# GOAL OF THE EXERCISE
Please copy the records from the start up to and including the line with "ED&Iポリシー (91, 732)", swapping "Locate" for "Find" and leaving all else unchanged.

# SUPPLIED DATA
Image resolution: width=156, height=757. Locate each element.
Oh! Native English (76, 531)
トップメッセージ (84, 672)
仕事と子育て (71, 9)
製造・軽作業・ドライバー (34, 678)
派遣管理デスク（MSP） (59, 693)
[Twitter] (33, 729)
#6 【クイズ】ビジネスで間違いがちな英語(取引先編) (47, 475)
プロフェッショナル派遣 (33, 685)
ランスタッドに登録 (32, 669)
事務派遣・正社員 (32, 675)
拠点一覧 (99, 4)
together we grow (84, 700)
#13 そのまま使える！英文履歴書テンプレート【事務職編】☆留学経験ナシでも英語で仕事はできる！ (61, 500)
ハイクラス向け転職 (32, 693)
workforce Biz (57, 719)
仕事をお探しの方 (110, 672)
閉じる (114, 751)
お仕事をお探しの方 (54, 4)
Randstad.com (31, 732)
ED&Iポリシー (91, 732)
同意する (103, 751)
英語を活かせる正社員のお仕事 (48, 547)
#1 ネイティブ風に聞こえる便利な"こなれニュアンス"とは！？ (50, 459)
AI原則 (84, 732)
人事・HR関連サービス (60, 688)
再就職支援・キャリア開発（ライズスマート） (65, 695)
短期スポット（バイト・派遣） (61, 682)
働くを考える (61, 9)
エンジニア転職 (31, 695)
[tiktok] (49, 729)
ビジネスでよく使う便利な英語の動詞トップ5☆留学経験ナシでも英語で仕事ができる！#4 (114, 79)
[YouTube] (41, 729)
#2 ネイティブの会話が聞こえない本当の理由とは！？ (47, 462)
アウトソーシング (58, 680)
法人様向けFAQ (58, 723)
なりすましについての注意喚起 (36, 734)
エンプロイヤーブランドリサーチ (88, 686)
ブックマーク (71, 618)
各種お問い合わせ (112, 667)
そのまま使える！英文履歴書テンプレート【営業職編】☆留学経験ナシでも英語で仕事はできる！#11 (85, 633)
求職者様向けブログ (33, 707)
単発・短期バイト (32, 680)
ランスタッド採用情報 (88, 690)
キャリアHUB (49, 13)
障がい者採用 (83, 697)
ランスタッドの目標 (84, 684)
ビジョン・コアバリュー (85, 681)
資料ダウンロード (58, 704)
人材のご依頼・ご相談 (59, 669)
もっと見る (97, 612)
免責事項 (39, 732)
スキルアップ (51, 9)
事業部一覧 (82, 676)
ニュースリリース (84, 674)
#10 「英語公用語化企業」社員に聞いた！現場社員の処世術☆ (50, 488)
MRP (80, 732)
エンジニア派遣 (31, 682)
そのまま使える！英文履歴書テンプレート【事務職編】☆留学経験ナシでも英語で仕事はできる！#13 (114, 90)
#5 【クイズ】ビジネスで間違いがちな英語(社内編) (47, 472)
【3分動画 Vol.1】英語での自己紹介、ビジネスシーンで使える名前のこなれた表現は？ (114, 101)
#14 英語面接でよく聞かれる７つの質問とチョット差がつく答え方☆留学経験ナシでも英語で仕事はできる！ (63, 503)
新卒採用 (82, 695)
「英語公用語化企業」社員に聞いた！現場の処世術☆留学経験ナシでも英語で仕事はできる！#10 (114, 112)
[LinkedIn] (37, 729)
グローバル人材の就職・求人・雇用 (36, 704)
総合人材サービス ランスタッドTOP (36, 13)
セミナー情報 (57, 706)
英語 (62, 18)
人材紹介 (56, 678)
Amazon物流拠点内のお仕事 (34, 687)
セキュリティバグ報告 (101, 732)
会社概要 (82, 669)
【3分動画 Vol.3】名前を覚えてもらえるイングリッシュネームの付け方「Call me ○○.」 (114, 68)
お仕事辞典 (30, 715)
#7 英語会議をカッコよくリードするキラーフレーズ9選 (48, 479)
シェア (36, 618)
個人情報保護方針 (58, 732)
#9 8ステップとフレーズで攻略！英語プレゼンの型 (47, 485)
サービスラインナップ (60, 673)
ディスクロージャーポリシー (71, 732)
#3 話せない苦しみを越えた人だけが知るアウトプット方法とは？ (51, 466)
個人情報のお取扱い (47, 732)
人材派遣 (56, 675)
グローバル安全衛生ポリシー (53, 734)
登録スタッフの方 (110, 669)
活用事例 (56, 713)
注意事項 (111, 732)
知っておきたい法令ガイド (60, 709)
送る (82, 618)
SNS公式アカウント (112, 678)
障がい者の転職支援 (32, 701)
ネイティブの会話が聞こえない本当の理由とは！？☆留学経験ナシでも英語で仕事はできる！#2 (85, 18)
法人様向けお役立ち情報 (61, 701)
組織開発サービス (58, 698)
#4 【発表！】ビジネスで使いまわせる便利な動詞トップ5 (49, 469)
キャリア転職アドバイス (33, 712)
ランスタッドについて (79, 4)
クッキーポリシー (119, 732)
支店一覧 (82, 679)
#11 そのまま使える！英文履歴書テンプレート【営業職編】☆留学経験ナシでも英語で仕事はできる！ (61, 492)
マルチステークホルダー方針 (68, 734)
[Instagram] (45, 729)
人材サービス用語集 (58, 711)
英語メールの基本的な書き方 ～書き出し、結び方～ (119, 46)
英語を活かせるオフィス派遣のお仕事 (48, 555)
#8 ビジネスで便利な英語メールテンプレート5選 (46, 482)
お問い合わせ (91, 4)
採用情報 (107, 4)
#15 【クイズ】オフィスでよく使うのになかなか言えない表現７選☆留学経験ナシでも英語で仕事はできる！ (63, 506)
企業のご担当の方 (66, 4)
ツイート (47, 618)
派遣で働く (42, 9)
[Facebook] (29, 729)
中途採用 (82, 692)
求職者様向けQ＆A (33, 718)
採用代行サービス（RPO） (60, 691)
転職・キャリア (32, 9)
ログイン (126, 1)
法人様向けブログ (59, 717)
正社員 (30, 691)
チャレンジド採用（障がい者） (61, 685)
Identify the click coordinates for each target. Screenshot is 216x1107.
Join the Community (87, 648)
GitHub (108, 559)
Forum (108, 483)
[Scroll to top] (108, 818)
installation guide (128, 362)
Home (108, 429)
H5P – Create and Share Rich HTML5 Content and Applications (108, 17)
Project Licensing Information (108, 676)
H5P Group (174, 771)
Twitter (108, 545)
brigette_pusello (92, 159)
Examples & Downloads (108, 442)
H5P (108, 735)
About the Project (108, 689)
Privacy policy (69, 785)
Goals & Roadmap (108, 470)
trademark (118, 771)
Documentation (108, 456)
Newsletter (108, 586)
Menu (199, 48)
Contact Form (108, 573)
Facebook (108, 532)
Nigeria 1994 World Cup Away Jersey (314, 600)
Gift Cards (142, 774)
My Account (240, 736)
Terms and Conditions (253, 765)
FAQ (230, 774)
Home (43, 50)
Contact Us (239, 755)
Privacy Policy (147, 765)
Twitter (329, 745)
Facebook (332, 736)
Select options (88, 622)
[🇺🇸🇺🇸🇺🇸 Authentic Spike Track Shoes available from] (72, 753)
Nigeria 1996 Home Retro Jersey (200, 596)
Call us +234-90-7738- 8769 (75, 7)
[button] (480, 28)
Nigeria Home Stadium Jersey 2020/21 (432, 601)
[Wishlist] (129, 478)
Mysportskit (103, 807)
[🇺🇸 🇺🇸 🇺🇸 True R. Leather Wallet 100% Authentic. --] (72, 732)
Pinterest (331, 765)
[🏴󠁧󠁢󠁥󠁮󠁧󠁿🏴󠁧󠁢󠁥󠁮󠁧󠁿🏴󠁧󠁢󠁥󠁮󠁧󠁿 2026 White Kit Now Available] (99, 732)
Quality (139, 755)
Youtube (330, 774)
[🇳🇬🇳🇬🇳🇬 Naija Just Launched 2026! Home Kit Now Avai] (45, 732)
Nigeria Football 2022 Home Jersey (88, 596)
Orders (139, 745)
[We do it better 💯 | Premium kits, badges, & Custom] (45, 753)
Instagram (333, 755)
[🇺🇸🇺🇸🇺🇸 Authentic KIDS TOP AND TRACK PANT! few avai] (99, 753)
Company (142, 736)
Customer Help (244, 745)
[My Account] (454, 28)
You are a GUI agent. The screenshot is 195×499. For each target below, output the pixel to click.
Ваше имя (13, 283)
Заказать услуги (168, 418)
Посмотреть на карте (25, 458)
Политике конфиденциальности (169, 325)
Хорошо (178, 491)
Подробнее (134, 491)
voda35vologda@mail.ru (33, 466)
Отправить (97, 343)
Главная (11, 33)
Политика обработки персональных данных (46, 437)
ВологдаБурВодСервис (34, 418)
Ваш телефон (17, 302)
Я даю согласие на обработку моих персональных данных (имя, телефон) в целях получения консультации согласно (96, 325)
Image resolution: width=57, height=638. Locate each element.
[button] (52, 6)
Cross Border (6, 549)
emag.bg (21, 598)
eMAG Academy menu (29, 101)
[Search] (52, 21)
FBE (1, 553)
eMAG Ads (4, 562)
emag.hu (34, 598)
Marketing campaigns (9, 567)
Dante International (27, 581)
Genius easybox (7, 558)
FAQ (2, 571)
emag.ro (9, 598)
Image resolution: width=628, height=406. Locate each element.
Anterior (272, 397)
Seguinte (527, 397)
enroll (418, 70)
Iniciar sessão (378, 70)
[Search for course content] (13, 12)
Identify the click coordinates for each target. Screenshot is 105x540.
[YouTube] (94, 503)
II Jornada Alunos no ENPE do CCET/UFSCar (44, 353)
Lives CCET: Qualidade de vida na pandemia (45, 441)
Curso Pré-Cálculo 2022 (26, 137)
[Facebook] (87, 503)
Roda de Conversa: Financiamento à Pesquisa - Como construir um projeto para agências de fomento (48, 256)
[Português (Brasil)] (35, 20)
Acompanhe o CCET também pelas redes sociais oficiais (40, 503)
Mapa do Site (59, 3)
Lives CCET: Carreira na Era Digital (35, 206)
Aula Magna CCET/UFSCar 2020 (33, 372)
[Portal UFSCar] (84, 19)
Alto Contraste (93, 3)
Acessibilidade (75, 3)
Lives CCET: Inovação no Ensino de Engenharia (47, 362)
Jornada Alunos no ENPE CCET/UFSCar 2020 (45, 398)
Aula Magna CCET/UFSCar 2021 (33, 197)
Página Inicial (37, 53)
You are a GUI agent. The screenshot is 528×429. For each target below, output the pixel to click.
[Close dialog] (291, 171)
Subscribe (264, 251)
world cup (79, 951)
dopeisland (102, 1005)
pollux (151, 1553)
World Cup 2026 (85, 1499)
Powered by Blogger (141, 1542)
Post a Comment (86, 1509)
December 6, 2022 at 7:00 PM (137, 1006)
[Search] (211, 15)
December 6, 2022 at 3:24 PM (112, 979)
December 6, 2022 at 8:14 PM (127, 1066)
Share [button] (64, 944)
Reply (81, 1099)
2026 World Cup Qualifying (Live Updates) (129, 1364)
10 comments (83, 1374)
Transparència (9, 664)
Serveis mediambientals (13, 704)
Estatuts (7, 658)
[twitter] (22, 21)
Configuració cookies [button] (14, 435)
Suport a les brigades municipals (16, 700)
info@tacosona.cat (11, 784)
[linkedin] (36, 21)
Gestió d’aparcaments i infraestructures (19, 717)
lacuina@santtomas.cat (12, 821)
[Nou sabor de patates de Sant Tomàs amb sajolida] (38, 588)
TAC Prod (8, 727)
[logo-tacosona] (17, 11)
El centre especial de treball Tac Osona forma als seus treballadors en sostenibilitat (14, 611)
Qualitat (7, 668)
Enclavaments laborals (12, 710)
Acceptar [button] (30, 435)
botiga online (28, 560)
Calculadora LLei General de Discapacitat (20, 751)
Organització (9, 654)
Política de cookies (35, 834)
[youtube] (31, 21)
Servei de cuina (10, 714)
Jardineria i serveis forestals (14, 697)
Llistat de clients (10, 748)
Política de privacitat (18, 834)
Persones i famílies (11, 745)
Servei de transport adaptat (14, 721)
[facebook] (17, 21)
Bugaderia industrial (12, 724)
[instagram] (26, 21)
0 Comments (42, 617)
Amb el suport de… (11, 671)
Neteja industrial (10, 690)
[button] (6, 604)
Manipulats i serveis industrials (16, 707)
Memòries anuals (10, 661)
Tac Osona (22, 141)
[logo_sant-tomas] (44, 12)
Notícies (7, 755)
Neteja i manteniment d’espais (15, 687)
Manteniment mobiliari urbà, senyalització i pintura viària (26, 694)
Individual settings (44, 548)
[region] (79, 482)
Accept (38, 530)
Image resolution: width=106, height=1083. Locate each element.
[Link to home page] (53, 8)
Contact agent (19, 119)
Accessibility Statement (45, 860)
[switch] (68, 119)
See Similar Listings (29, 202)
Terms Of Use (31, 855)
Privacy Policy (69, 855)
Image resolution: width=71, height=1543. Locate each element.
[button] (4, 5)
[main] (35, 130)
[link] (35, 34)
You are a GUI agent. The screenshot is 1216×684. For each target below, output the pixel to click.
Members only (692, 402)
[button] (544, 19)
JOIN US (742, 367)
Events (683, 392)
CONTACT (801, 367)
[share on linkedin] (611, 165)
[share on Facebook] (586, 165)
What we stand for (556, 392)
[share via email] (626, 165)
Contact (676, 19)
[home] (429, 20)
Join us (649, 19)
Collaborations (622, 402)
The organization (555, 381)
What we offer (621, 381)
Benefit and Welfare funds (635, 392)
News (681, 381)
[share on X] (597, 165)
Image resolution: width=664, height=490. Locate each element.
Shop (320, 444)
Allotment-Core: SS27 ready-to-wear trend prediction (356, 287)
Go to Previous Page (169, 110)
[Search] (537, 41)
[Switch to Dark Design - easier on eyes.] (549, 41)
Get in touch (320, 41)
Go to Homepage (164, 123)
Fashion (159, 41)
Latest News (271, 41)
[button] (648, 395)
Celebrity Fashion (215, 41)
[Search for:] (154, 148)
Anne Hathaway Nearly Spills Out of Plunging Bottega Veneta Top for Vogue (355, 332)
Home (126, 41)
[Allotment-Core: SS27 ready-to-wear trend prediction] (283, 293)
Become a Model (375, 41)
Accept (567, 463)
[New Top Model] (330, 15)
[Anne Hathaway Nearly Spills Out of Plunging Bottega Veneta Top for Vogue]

# TASK SOLUTION
Image resolution: width=156, height=757. Find each element.
Oh! Native English (76, 531)
トップメッセージ (84, 672)
仕事と子育て (71, 9)
製造・軽作業・ドライバー (34, 678)
派遣管理デスク（MSP） (59, 693)
[Twitter] (33, 729)
#6 【クイズ】ビジネスで間違いがちな英語(取引先編) (47, 475)
プロフェッショナル派遣 (33, 685)
ランスタッドに登録 (32, 669)
事務派遣・正社員 (32, 675)
拠点一覧 (99, 4)
together we grow (84, 700)
#13 そのまま使える！英文履歴書テンプレート【事務職編】☆留学経験ナシでも英語で仕事はできる！ (61, 500)
ハイクラス向け転職 (32, 693)
workforce Biz (57, 719)
仕事をお探しの方 (110, 672)
閉じる (114, 751)
お仕事をお探しの方 (54, 4)
Randstad.com (31, 732)
ED&Iポリシー (91, 732)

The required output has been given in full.